To create a PieCrust plugin, you need to do a few things:

* Create a correct `setuptools` package.
* Implement a sub-class of `PieCrustPlugin`.
* Write a couple lines of boilerplate code.


### Packaging plugins

PieCrust plugins are expected to be available on [Pypi][] for better integration
with `chef` commands. For instance, the `chef plugins list -a` will list all
PieCrust plugins from Pypi.

A PieCrust plugin package must:

* Be named `PieCrust-FooBar`, where `FooBar` is the name of the plugin.
* Have a module named `piecrust_foobar`, which is basically the lower-case
  version of the package name, with an underscore instead of a dash.

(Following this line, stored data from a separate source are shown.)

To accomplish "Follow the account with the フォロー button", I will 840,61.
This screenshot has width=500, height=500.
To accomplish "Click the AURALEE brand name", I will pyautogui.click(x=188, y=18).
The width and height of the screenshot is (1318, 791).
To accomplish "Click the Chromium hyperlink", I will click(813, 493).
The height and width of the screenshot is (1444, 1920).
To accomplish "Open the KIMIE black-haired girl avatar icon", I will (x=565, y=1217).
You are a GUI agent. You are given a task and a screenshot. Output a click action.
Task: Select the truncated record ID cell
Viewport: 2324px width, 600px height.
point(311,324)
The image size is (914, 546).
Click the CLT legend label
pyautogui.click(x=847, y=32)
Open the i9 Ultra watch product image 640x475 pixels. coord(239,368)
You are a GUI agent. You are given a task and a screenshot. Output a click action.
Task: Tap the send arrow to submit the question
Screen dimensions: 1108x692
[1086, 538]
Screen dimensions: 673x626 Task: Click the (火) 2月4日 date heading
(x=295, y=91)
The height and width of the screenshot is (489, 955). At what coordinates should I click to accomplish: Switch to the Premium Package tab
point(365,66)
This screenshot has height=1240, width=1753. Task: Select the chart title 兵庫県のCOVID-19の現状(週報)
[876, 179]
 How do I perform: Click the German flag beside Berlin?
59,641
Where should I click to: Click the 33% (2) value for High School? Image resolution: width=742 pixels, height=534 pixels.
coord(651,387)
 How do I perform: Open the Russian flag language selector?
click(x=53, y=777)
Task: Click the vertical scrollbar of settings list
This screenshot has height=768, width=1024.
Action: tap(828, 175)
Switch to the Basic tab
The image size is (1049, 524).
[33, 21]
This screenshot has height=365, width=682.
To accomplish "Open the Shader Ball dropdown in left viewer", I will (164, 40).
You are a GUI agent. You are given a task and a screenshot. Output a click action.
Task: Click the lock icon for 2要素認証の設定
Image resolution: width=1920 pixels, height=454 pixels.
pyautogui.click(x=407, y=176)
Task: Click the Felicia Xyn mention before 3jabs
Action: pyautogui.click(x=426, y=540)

You can refer to the [`setuptools` documentation][st] for more information.


### The plugin class

A PieCrust plugin is an instance of a class that derives from `PieCrustPlugin`.
The only required thing you need to override is the name of the plugin:

    from piecrust.plugins.base import PieCrustPlugin

    class FooBarPlugin(PieCrustPlugin):
        name = 'FooBar'

The plugin class has a whole bunch of functions returning whatever your plugin
may want to extend: formatters, template engines, `chef` commands, sources, etc.
Each one of those returns an array of instances or classes, depending on the
situation.

Check the `piecrust.plugins.builtin.BuiltInPlugin` to see how all PieCrust
functionality is implemented.


### Boilerplate code

Now we have a plugin class, and a Pypi package that PieCrust can find if needed.
All we need is a way to tell PieCrust how to find your plugin class in that
package.

In the required `piecrust_foobar` module, you need to define a
`__piecrust_plugin__` global variable that points to your plugin class:

    __piecrust_plugin__ = FooBarPlugin

That's what PieCrust will use to instantiate your plugin.


### Loading the plugin

Now you can add your plugin to a PieCrust website by adding this to the website
configuration:

    site:
        plugins: foobar

PieCrust will prepend `piecrust_` to each specified plugin name and attempt to
load that as a module (`import piecrust_foobar`). If this succeeds, it will look
for a `__piecrust_plugin__` in that module, and expect its value to be a class
that inherits from `PieCrustPlugin`. If everything's OK, it will instantiate
that class and query it for various services and components when necessary.